It’s the story of four women connected by family and the bleak, harsh, land of northern New York. Some have escaped, but they’re all brought together again by tragedy and secrets they thought they’d left behind. There’s Auntie Marie, dying of cancer, the two girls she raised, Geneva and Cheri, and Renee, Cheri’s mother, who ran away to Florida not long after Cheri was born. Cheri returns to help Geneva with their aunt, and Renee shows up unexpectedly with a secret that will change them all.

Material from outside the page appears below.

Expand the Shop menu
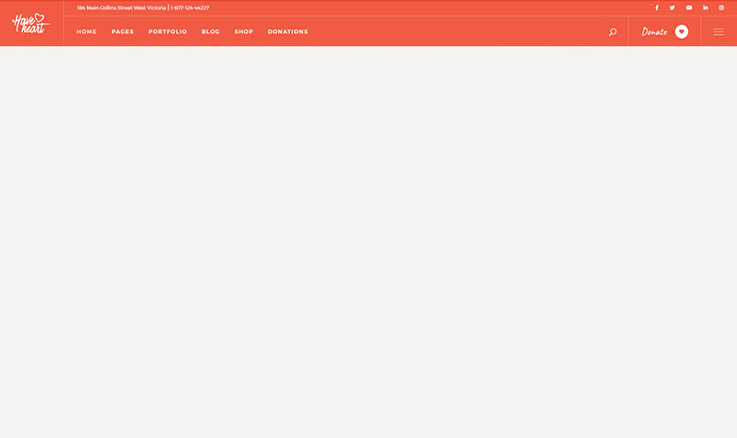737x438 pixels. coord(243,32)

The characters in “Echolocation,” men and women alike, are flawed in the best, most fascinating, ways, and though they make mistakes, they are not beyond redemption, not beyond our empathy. Collins clearly loves her characters, weaknesses and all, and that authorial love elicits a similar compassion from the reader. These four women are fierce. Auntie Marie’s devotion to Cheri and Geneva is as strong as her devotion to God; Cheri is determined in her self-destructive desire to deny her feelings; Geneva’s strength in carrying on with life after a devastating accident is remarkable, and Renee finally discovers she’s capable of caring for another more than herself.
This is a complex story, told with an assured, deft hand. Collins is a master at weaving story lines together in an artful, spare way. Every word is well-chosen. Every nuance is perfectly placed. “Echolocation” is literary fiction at its finest.